Тупорылая «Олимпия» — детище консервативной школы Березина и Кузьмы — представляла собой слега переделанный галиот. Выглядела она несколько неуклюже, зато и на борт брала чуть ли не вдвое больше изящной «Виктории», построенной по моим поэтическим эскизам. Проект Тропинина и Чекмазова стал своеобразным компромиссом грузоподъёмности и красивых обводов. Их шхуне выпало называться «Колумбией» и быть флагманом всей флотилии.

Испытателями назначили Кривова, Бочкарёва и Яшку. Им предстояло опробовать парусники в деле, меняясь время от времени для достижения большей объективности. Окунев с Ясютиным и все корабельные мастера отправились как наблюдатели. По окончании нам всем предстояло решить, который из корабликов лучше.

Политическую часть экспедиции возглавлял Анчо. Ему в помощь мы придали одного местного индейца, имеющего родственника в племени суквомиш и несколько выкупленных пленников, которые принадлежали племенам побережья и знали их языки. Добровольцы из зверобоев, кому Комков предложил должность управляющих факторий, стали первыми пассажирами, а товары на обмен и оснащение торговых постов — первыми грузами. Мы намеревались срубить наскоро по блокгаузу на каждом новом месте, а в будущем превратить торговые посты в настоящие поселения, если возникнет необходимость.

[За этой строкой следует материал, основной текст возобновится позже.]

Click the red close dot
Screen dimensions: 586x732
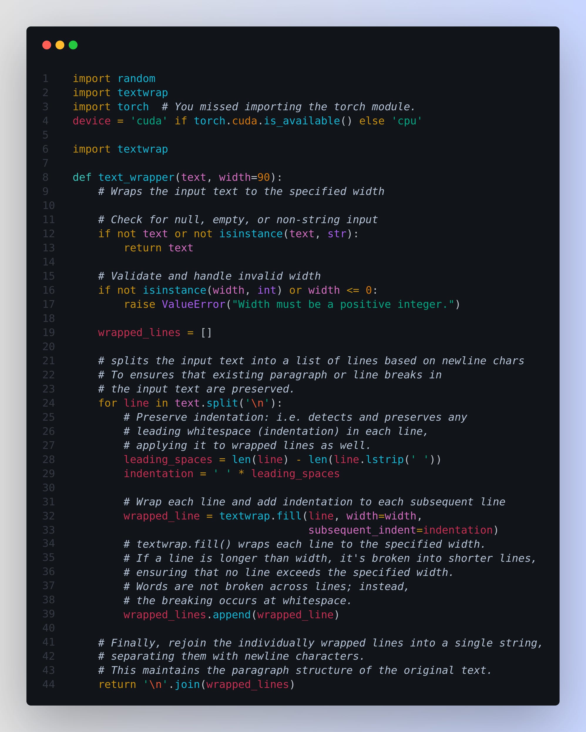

— Для начала лучше опробовать наши шхуны в спокойных водах. Поэтому, первым делом вы зайдёте вот в эту систему фьордов, — я указал на карте то, что считалось заливом Пьюджет. — Мы заходили туда несколько раз на баркасе, но вам предстоит пройти на всю его глубину. Поставите по пути две фактории верстах в пятидесяти одну от другой. Если покажется опасным, людей можно не оставлять. Главное застолбить место. Ну, хоть избушку какую-нибудь на берегу поставить, разведать окрестности, нанести на карту. Последнюю и главную факторию поставите в самом уголке залива. Вот здесь. Её назовёте Олимпией. В честь шхуны. Оттуда уже недалеко и до океанского берега. Так его, пожалуй и назовем — Океанский Берег. Туда можно сравнительно легко добраться сушей и по реке, но это потом как-нибудь.